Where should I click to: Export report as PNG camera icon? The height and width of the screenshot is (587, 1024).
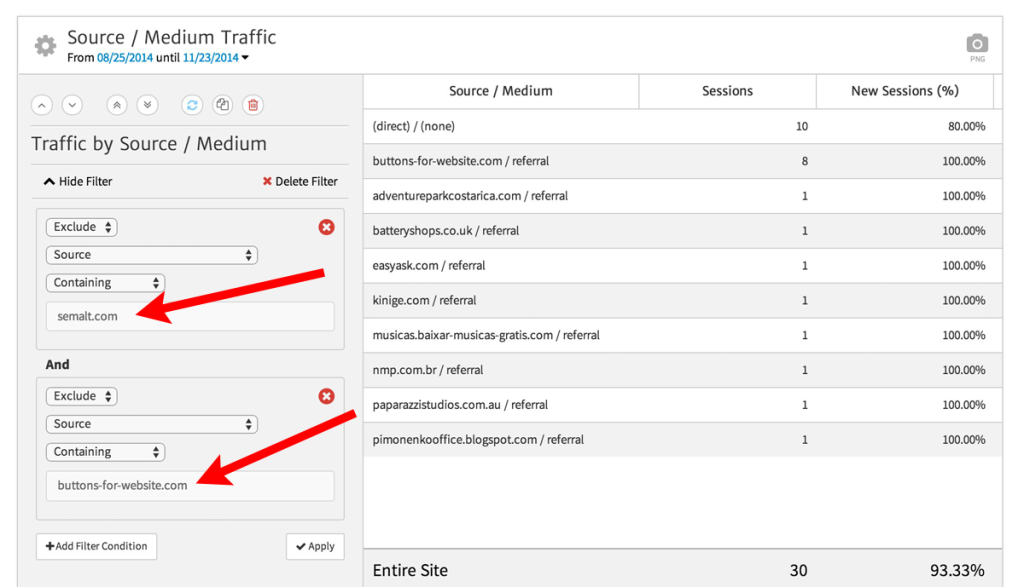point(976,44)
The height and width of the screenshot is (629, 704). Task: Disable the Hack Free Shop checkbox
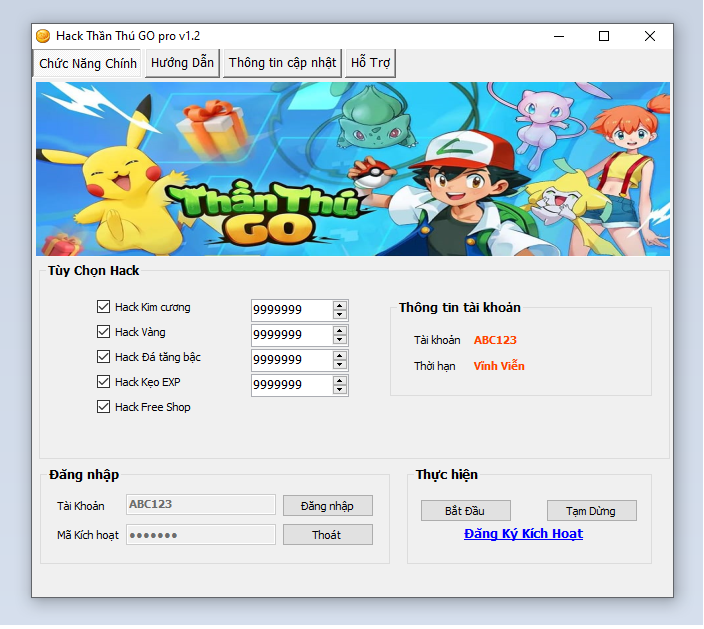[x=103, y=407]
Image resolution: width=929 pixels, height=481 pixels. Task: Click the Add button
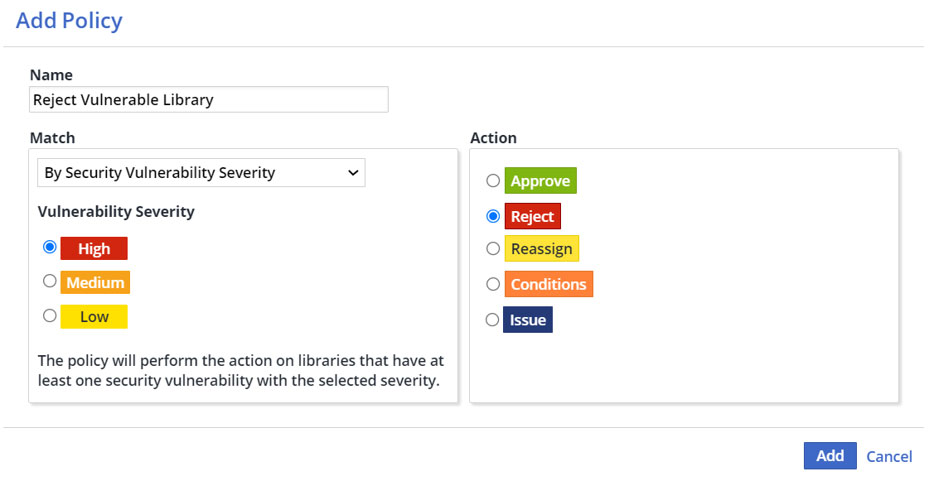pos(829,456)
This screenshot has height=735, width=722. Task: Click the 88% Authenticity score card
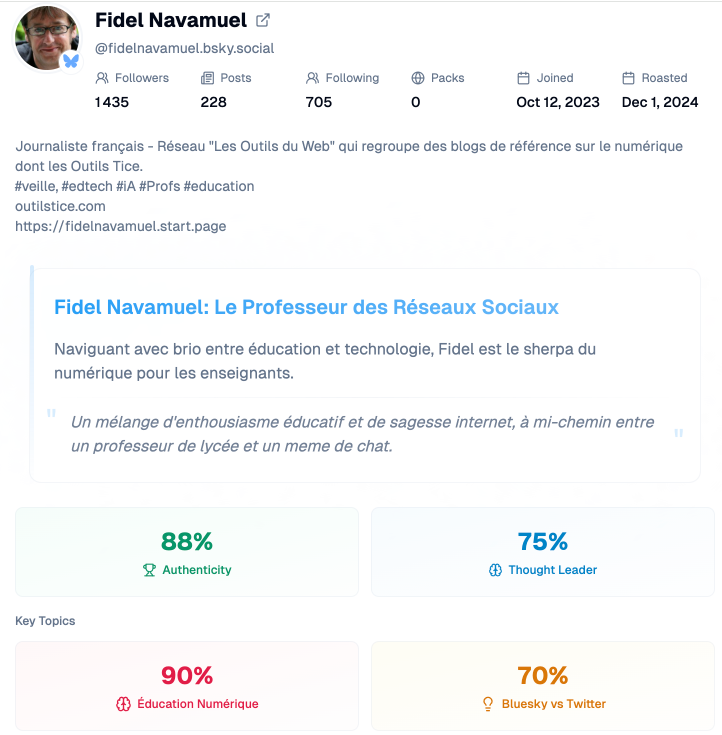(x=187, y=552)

What is required | Your copy should match the entries exactly, minus the pictures.

Answer for the task |
Where should I click to: Export report as PNG camera icon? The height and width of the screenshot is (587, 1024).
point(976,44)
The height and width of the screenshot is (629, 704). Task: Disable the Hack Free Shop checkbox
[x=103, y=407]
Image resolution: width=929 pixels, height=481 pixels. Task: Click the Add button
pos(829,456)
This screenshot has height=735, width=722. Task: Click the 88% Authenticity score card
(x=187, y=552)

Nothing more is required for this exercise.